А если учесть, что все остальное, происходящее в фильме, было предельно серьезно – шахматисты-головастики только и думали о своих вариантах и дебютных новинках, – то я обязан был понять, что картине требовалась... менее серьезная героиня».
«Судьба «Гроссмейстера» удалась – Микаэлян снял славную ленту, а я получил персональный приз за лучший сценарий на фестивале в Югославии», — писал Леонид Зорин в «Записках драматурга».
В июне 1973-го успех фильма отмечали в гостинице «Европейской» (в том же году Мягков начал сниматься в «Иронии судьбы»). «Был и гроссмейстер Виктор Корчной, всех удививший актерским даром, – вспоминал Зорин. – Играл он тренера и друга героя.
Я слышал, что в повседневной жизни Корчной отличается сложным характером и весьма нелегок в общении. В фильме предстал деликатный, нежный, не слишком решительный человек, готовый раствориться в товарище. Мы проговорили полвечера – он находился в поре цветения, уже готовился штурмовать звание чемпиона мира».

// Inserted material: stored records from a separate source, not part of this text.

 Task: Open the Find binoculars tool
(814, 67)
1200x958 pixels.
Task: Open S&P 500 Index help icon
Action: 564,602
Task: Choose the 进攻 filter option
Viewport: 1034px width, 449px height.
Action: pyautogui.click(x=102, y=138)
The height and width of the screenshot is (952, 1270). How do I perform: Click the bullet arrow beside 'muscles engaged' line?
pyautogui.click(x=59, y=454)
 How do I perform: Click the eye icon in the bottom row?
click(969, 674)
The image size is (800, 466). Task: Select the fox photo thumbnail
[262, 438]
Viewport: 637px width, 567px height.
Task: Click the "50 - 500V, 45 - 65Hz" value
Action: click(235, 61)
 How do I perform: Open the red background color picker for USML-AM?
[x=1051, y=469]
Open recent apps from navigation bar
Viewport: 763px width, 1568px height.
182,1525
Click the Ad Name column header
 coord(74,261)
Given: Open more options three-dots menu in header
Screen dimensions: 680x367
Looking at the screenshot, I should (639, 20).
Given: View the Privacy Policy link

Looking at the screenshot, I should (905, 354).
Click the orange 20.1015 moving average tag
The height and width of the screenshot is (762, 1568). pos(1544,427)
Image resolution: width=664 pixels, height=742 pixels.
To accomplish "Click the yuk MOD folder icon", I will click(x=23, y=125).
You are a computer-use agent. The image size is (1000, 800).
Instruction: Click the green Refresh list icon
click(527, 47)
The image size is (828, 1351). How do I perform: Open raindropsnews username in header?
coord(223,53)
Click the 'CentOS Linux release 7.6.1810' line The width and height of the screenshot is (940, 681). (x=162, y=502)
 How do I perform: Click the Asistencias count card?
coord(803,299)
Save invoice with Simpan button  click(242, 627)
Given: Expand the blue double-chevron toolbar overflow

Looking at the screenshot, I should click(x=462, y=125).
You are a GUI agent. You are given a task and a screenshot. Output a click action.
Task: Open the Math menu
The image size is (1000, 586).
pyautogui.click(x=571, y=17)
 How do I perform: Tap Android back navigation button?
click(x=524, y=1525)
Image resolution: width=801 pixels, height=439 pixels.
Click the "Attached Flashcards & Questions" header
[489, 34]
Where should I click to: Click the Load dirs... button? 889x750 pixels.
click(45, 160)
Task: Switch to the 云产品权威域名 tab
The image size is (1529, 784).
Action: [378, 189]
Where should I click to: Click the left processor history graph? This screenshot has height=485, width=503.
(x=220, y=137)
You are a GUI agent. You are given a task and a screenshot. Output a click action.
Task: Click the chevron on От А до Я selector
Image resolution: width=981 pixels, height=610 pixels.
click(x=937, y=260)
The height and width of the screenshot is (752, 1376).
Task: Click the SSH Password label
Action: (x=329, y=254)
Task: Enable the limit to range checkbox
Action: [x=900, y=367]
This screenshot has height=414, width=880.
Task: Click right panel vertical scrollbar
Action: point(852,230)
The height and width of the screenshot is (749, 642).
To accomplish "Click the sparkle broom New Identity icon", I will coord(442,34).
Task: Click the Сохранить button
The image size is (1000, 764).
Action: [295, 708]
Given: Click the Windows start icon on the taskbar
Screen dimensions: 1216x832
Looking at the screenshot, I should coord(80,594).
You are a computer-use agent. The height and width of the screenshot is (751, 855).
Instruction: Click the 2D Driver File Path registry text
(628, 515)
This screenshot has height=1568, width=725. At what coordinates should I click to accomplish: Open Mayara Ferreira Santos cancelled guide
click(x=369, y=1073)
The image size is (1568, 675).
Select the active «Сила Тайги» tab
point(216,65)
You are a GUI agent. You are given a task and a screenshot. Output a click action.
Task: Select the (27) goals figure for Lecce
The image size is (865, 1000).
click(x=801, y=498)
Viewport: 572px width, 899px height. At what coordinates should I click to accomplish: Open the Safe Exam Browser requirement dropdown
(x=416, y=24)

Вскоре Корчной проиграл Карпову, дал раздраженное интервью, не вернулся в Москву с амстердамского турнира и осел в Швейцарии.
Микаэлян писал в мемуарах: «Началась кампания газетной травли Корчного, игравшего у нас большую роль тренера. Корчной оказался невозвращенцем, и фильм тихо сняли с экранов.
Эта картина оказалась для меня знаменательной. Впервые я до конца выдержал характер и отстоял свое решение.
Когда фильм снимался, в Исландии проходил матч на звание чемпиона мира по шахматам между Спасским и Фишером. Победил Фишер. И тогда наша редактура и сам автор сценария надумали переделать финал картины, где Хлебников выигрывает отборочный матч у иностранного гроссмейстера.
Надумали, что после поражения Спасского наш гроссмейстер тоже должен проиграть. Иначе, мол, получится художественная неправда, и будет стыдно за такую своеобразную лакировку действительности. Я не согласился.
Меня жали два месяца. Но я не нервничал, не переживал, в споры не вступал и ничего не переделал. Финал остался прежним. Причем очень хорошим».